Prostacyclin and thromboxane A2 moderate postischemic renal failure.

Abstract

Since prostacyclin (PGI2) is known to regulate renal cortical blood flow and since ischemia stimulates thromboxane (Tx) A2 synthesis, the role of these prostanoids in moderating the response to renal ischemia was studied in the rat. At baseline, plasma TxB2 concentration in untreated animals (n = 13) was 357 pg/ml.
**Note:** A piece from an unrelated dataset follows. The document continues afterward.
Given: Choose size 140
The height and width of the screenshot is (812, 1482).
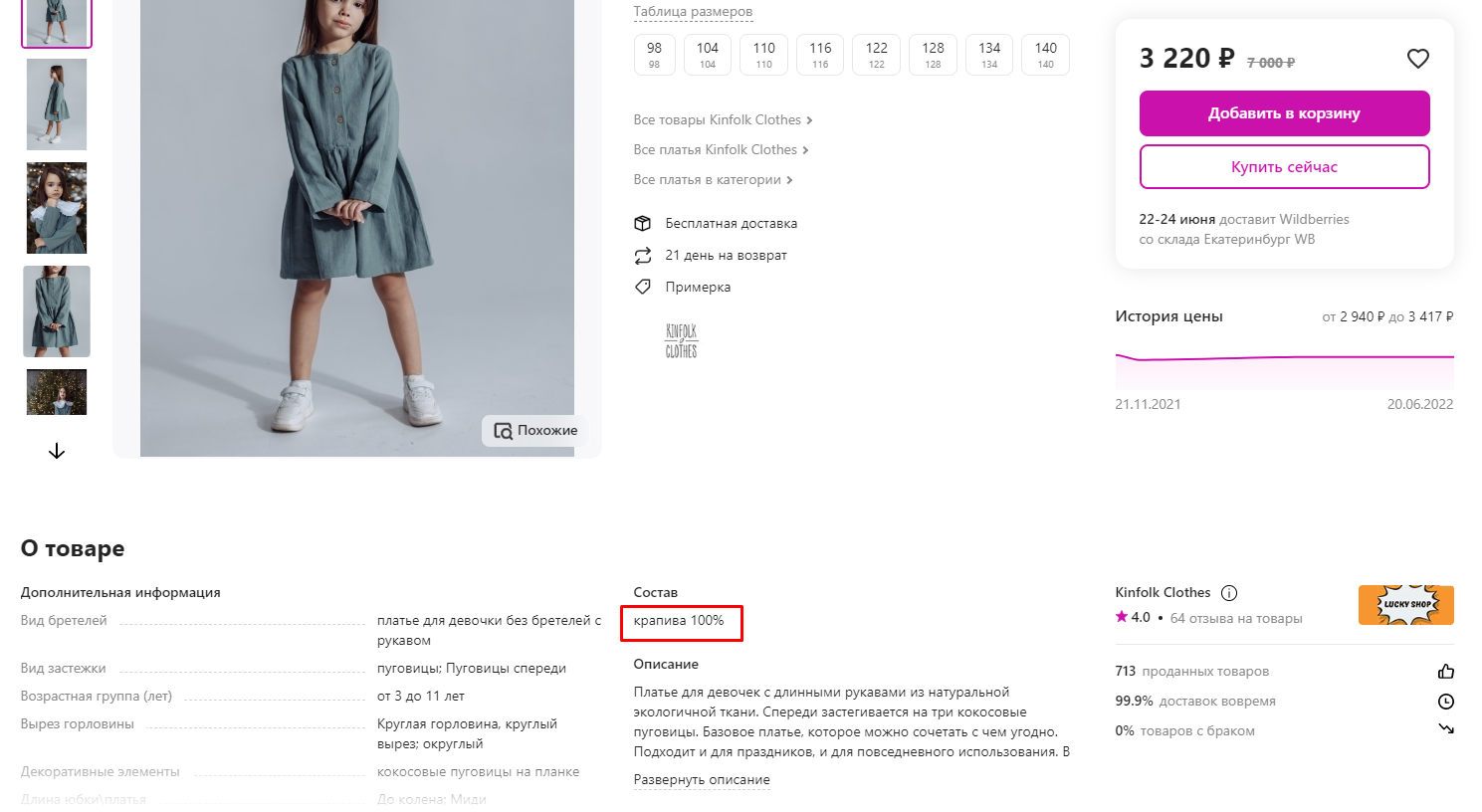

The left renal pedicle was clamped for 45 minutes after a right nephrectomy (n = 16), which led after 5 minutes of reperfusion to a rise in TxB2 to 2825 pg/ml (p less than 0.001), but there was no change in 6-keto-PGF1 alpha. After 24 hours creatinine levels rose from 0.4 to 3.0 mg/dl (p less than 0.001), and left renal weight rose from 94% to 117% (p less than 0.001) relative to the weight of the right kidney. In nephrectomized but nonischemic sham control rats (n = 7), creatinine level was 0.9 mg/dl and kidney weight 91% after 24 hours. Pretreatment with OKY 046 (n = 13) (2 mg/kg administered intravenously) blocked ischemia-induced TxB2 synthesis, while 6-keto-PGF1 alpha levels rose from 96 to 302 pg/ml (p less than 0.001). There was no increase in creatinine levels or kidney weight relative to the sham group. Pretreatment with ibuprofen (n = 10) (12 mg/kg) or OKY 046 and ibuprofen (n = 9) inhibited TxB2 and 6-keto-PGF1 alpha synthesis, but creatinine levels and renal weight rose (p less than 0.001). Renal histology in OKY 046-pretreated animals was equal to that in nephrectomized controls, while all other ischemic groups showed tubular necrosis. Results indicate that a high PGI2/TxA2 ratio protects against renal ischemia.